Before the Devil Knows You're Dead review, Before the Devil Knows You're Dead DVD review
Starring
Philip Seymour Hoffman, Ethan Hawke, Marisa Tomei, Albert Finney, Rosemary Harris, Michael Shannon
Director
Sidney Lumet
Before the Devil
Knows You're Dead

Reviewed by David Medsker

()

D

eath to the gimmick movie. “Before the Devil Knows You’re Dead” has a compelling story at its core, but instead of simply telling the story, director Sidney Lumet decides to get cute by repeatedly rewinding the story to show the action from another character’s perspective. That’s a nifty idea on paper, but the problem is that the new angles reveal nothing the viewer didn’t already know, which renders the exercise both redundant and pointless.

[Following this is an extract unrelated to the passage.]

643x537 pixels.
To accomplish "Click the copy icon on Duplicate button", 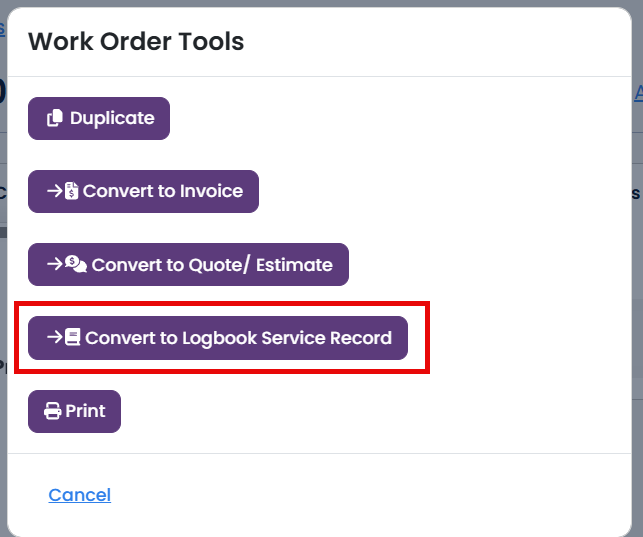I will tap(55, 118).
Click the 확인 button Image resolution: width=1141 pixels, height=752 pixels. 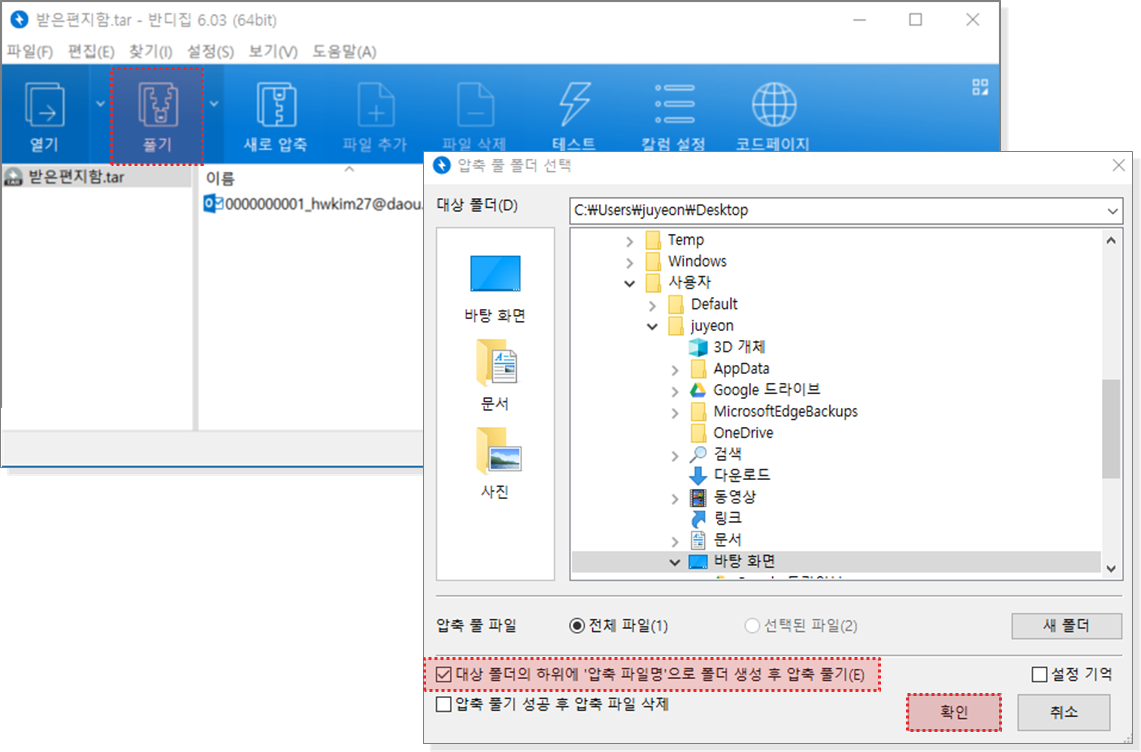pos(954,713)
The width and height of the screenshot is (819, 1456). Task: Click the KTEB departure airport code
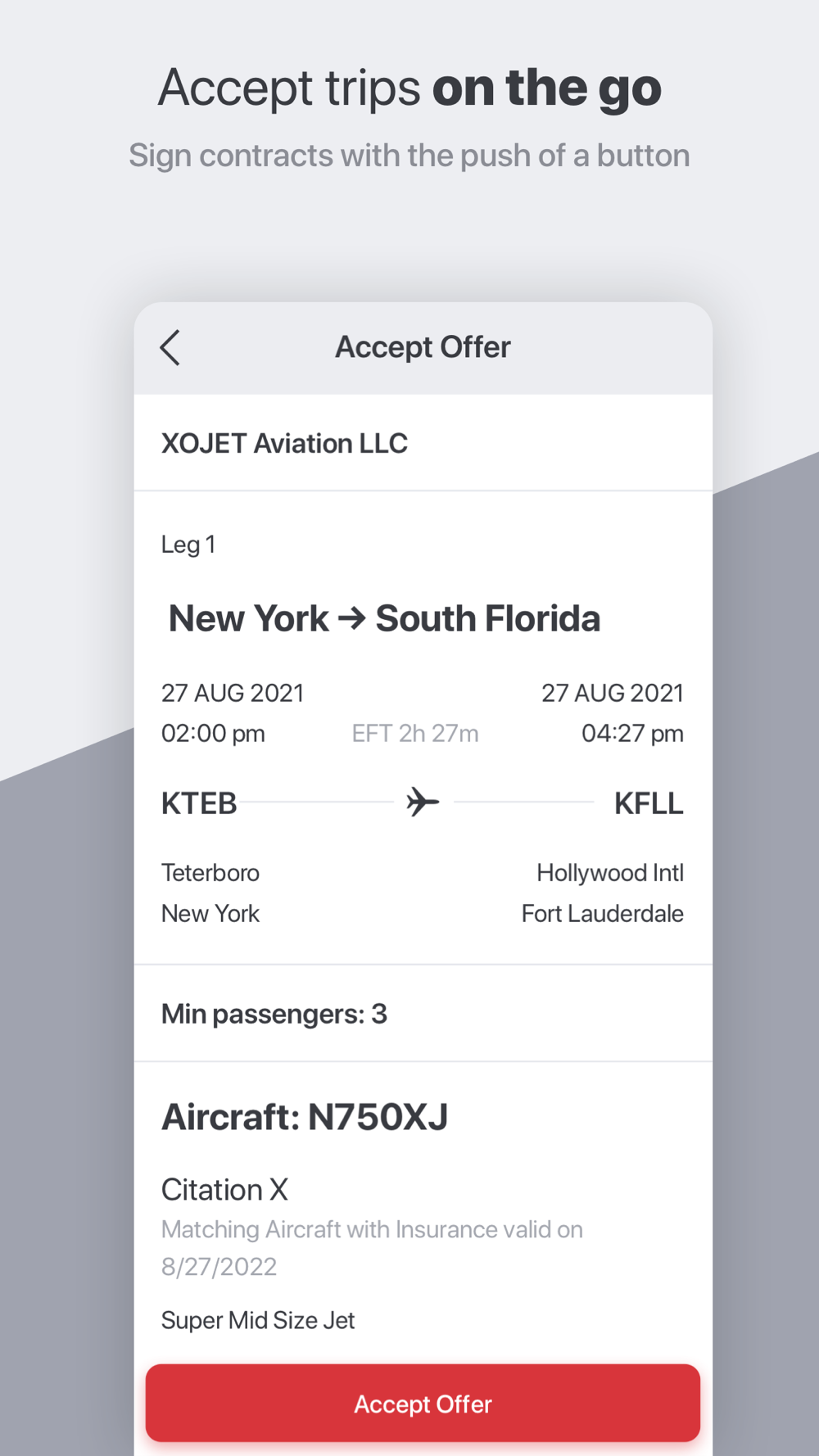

Philip Seymour Hoffman stars as Andy, a debt-ridden payroll supervisor who pitches a get-rich-quick scheme to his equally destitute younger brother Hank (Ethan Hawke): knock off their parents’ jewelry store. Hank, unsure if he has the guts to follow through with the job, brings in Dex (Michael Shannon) to be the muscle, but the job goes horribly wrong when Andy and Hank’s mother Nanette (Rosemary Harris), who was not supposed to be working that day, engages Dex in gunfire and both end up dead. The boys’ father Charles (Albert Finney) is devastated and, when the police prove to be of no use, vows revenge, unaware that he is hunting down his own sons. Further complicating the issue is Gina (Marisa Tomei), who is married to Andy but is sleeping with Hank.

You can see the potential in everything. On one end, you have a loveless marriage; on the other, you have a couple very much in love but torn apart by tragedy. There is a heist gone wrong. There is a resentful older brother who bullies his weak younger brother into doing his bidding, unaware that by doing so, he has just undone his foolproof plan. And in the middle of all of this are Marisa Tomei’s bare breasts, which get almost as much screen time as Albert Finney. And fine though they may be, there is no need to see so much of them, except to see them. (Here’s hoping she got a Halle Berry-style payday for her troubles.) The sound was out during the opening sex scene between Hoffman and Tomei, which led me to believe, once I saw Tomei with Hawke in a later scene, that Tomei was not Hoffman’s wife but a hooker.

Had the story been told in linear fashion, you had the makings of a taut 85-minute thriller, but instead we get a drawn-out melodrama hogtied by a “hook.” However, even if the movie had been told in a more direct manner, it still would have fallen apart in the end; Hoffman’s character inexplicably transforms from a hopeless fuck-up to a cold-blooded sociopath, and the police are unable to solve the crime despite the fact that Hank practically left a trail of bread crumbs for them to follow. Indeed, there isn’t a single good decision made by anyone in the entire movie. It’s difficult to feel anything but frustration or pity after a while.

“Before the Devil Knows You’re Dead” brims with possibility, but very little of it actually works, from the casting – Hoffman as Finney’s son, yes; Hawke, not a chance in hell – to the script, to the acting, to the confounded decision to keep hitting rewind on the plot. If we had our way, we’d reconvene the cast (replacing Hawke with Ewan McGregor) and put David Mamet in charge. Now that would be a “Devil” worth knowing.


Single-Disc DVD Review:

The single-disc release of “Before the Devil Knows You’re Dead” is a mixed bag. While the audio commentary with director Sidney Lumet and stars Philip Seymour Hoffman and Ethan Hawke shines a more favorable light on the film (despite Hawke's more pretentious comments), the included making-of featurette (“Directed by Sidney Lumet”) only reminds you just how boring it actually is.